本实现中唯一的区别是损失函数的计算方式。**我们没有对蒸馏损失和学生模型损失进行加权,而是采用了 Noisy Student Training 方法,对它们取平均值。**


训练学生模型

# Define the callbacks.
# We are using a larger decay factor to stabilize the training.
reduce_lr = tf.keras.callbacks.ReduceLROnPlateau(
    patience=3, factor=0.5, monitor="val_accuracy"
)
early_stopping = tf.keras.callbacks.EarlyStopping(
    patience=10, restore_best_weights=True, monitor="val_accuracy"
)

# Compile and train the student model.
self_trainer = SelfTrainer(student=get_training_model(), teacher=teacher_model)
self_trainer.compile(
    # Notice we are *not* using SWA here.
    optimizer="adam",
    metrics=["accuracy"],
    student_loss_fn=tf.keras.losses.SparseCategoricalCrossentropy(from_logits=True),
    distillation_loss_fn=tf.keras.losses.KLDivergence(),
    temperature=10,
)
history = self_trainer.fit(
    consistency_training_ds,
    epochs=EPOCHS,
    validation_data=validation_ds,
    callbacks=[reduce_lr, early_stopping],
)

# Evaluate the student model.
acc = self_trainer.evaluate(test_ds, verbose=0)
print(f"Test accuracy from student model: {acc*100}%")
Epoch 1/5
387/387 [==============================] - 39s 84ms/step - accuracy: 0.2112 - total_loss: 1.0629 - val_accuracy: 0.4180
Epoch 2/5
387/387 [==============================] - 32s 82ms/step - accuracy: 0.3341 - total_loss: 0.9554 - val_accuracy: 0.3900
Epoch 3/5
387/387 [==============================] - 31s 81ms/step - accuracy: 0.3873 - total_loss: 0.8852 - val_accuracy: 0.4580
Epoch 4/5
387/387 [==============================] - 31s 81ms/step - accuracy: 0.4294 - total_loss: 0.8423 - val_accuracy: 0.5660
Epoch 5/5
387/387 [==============================] - 31s 81ms/step - accuracy: 0.4547 - total_loss: 0.8093 - val_accuracy: 0.5880
Test accuracy from student model: 58.490002155303955%

评估模型的鲁棒性

评估视觉模型鲁棒性的一个标准基准是记录它们在损坏数据集(如 ImageNet-C 和 CIFAR-10-C)上的性能,这两个数据集都发表于 Benchmarking Neural Network Robustness to Common Corruptions and Perturbations。
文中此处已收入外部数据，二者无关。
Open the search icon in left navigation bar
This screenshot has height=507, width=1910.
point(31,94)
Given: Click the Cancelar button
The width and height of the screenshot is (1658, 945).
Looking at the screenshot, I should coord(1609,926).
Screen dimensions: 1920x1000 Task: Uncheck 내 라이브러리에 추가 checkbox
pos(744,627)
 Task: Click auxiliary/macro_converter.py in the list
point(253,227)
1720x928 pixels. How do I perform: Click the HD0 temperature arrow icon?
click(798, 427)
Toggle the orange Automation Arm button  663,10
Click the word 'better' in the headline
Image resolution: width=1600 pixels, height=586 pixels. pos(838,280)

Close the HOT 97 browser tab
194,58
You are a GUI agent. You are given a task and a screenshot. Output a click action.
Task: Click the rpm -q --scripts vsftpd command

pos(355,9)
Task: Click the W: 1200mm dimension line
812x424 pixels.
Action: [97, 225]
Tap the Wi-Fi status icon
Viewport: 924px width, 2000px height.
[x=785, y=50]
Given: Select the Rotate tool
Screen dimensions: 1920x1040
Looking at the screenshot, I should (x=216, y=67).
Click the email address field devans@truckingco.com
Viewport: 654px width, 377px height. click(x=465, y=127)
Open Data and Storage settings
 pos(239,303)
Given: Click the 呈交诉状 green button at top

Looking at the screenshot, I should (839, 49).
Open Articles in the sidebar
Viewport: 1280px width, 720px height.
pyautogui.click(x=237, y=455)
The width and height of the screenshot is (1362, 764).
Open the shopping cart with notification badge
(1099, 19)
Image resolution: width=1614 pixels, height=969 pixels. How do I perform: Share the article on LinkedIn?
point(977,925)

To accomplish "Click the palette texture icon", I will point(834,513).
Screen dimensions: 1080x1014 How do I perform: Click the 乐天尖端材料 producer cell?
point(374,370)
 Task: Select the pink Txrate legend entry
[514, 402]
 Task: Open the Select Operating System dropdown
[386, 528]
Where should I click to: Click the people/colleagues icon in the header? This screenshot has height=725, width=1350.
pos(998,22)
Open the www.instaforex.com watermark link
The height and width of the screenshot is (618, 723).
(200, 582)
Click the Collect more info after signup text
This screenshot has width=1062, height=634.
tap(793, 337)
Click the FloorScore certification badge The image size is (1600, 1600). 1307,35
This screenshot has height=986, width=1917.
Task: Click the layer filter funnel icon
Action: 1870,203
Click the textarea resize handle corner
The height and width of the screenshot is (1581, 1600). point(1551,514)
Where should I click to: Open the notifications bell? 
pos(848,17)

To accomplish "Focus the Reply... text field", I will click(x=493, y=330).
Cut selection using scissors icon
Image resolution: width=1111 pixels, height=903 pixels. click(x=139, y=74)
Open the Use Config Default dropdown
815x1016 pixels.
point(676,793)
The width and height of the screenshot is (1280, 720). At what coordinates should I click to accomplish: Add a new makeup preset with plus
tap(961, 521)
在本例中,我们将使用 CIFAR-10-C 数据集,该数据集包含 19 种不同的损坏,分别有 5 个不同的严重程度。为了评估模型在该数据集上的鲁棒性,我们将执行以下操作

  • 在最高严重程度级别上运行预训练模型,并获得 top-1 准确率。
  • 计算 top-1 准确率的平均值。

在本例中,我们将不会执行这些步骤。这就是我们只训练了模型 5 个 epoch 的原因。你可以查看 这个存储库,它演示了完整的训练实验以及上述评估。下图展示了该评估的执行摘要

平均 top-1 结果代表 CIFAR-10-C 数据集,测试 top-1 结果代表 CIFAR-10 测试集。很明显,一致性训练不仅在增强模型鲁棒性方面具有优势,而且在提高标准测试性能方面也具有优势。